My point is that we are a consumerist society; anyone who has worked in advertising lives off of this fact and knows it's true. The real problem is internet advertisers took it way too far.



I guess that you're right, mostly. Initiatives to pass city laws against advertising do exist, though [1]. I don't live in Grenoble so i cannot comment on how this plays out in practice, but i wish all cities would do that.

1. http://www.euronews.com/2014/11/26/grenoble-europe-s-first-a...


Billboards are illegal in Vermont, Alaska, Hawaii, and Maine.

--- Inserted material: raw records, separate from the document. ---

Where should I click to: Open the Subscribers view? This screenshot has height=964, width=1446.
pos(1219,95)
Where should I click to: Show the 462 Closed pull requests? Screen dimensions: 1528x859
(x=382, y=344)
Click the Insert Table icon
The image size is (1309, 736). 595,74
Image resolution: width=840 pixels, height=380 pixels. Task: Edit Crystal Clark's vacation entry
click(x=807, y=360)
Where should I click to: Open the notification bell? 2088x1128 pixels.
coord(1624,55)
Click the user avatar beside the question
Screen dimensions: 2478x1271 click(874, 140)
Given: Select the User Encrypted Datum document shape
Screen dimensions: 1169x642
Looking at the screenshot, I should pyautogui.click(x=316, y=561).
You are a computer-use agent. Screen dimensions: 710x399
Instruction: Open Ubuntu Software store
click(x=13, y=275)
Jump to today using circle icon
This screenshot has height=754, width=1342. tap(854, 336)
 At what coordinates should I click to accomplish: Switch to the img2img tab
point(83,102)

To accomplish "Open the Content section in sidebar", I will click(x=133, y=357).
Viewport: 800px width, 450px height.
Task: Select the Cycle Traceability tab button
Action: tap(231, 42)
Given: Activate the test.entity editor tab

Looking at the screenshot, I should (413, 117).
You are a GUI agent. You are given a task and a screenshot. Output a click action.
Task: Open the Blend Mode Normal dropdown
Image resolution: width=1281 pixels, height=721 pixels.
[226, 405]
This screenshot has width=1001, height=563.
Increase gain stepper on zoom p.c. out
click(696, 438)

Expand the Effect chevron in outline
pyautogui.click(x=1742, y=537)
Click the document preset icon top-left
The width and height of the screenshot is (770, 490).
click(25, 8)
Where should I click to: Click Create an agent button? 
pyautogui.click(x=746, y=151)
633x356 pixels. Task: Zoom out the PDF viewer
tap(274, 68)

I wondered how they got around the first amendment - here's more info on that (not specific to those states) - http://www.firstamendmentcenter.org/billboards


Did you read the page you linked?

The supreme court ruled that billboard bans based on location (for city and land planning purposes) would be appropriate, but billboard bans which determined which kinds of content were appropriate for public discourse were unconstitutional. A blanket ban across the state is constitutional, but a ban which targets certain kinds of content is not.